GNOME 3, after more than two years of development, has been released into the wild. GNOME 3 is not merely the logical successor of GNOME 2: it is an entirely new project, started from scratch, to create a “completely new, modern desktop designed for today’s users and technologies.”
The best way to check out GNOME 3’s new features — and it has lots of new features — is to run a live version of openSUSE or Fedora, or simply head over to the GNOME 3 website and watch the (rather pretty) introductory videos.

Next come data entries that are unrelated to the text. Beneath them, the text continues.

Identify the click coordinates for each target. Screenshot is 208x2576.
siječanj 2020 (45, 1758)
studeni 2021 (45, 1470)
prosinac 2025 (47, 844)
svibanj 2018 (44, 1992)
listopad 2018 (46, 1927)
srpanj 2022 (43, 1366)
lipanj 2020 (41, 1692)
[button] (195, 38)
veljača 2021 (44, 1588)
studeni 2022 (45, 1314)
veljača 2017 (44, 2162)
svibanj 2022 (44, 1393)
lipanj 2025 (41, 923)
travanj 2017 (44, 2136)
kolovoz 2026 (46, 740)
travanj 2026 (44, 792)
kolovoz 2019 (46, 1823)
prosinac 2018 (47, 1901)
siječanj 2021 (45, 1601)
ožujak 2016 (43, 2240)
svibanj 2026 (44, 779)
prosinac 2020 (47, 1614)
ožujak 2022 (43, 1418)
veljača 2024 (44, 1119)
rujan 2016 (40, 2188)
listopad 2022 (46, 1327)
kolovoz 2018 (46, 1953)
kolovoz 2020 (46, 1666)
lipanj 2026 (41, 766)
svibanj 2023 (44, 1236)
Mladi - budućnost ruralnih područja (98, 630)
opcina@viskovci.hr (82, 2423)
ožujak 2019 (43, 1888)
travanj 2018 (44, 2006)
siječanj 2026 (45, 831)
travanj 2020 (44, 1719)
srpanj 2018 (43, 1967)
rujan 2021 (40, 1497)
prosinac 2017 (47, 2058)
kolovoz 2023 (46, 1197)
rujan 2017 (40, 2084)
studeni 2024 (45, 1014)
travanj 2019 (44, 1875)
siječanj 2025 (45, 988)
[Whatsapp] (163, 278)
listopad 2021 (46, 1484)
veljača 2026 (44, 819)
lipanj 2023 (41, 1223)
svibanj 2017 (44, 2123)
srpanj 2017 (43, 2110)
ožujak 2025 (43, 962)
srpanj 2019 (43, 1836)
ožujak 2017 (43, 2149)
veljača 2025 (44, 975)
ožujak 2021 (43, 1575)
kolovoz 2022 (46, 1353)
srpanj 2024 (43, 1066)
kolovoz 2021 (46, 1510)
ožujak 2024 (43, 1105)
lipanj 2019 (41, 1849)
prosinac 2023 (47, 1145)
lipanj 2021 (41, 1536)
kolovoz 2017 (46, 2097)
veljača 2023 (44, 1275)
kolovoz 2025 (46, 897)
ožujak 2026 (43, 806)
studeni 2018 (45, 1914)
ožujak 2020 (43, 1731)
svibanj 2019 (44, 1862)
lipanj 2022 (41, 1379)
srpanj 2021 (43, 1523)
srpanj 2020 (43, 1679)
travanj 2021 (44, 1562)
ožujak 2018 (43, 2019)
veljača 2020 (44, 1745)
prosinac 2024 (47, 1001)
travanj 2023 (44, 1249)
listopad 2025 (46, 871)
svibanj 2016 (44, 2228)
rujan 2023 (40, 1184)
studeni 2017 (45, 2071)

If you want a synopsis, though, here it is: GNOME 3 looks a lot like Mac OS X, with a healthy dollop of iOSesqueness for good measure, but yet it still somehow retains an underlying feel of Linux.
The overall aesthetic is very simple, very elegant, and despite being slightly out of fashion, there are plenty of rounded corners, too. The main addition, workflow-wise, is the addition of an app-launcher-cum-alt-tab screen, where you can launch apps, or flip through your open windows. For a complete list of the new features and changes, check the GNOME 3 release notes.
Despite GNOME 3 being officially launched, there aren’t actually any releases for existing, stable Linux distros — it’s the live CD/USB images, or Ubuntu users will have to wait for the launch of 11.04 for a GNOME 3 PPA, but it will break Unity in the process. Fedora users will have to wait for for the May 24 release of Fedora 15. Of course, if you’re feeling crazy, you can always build GNOME 3 from source.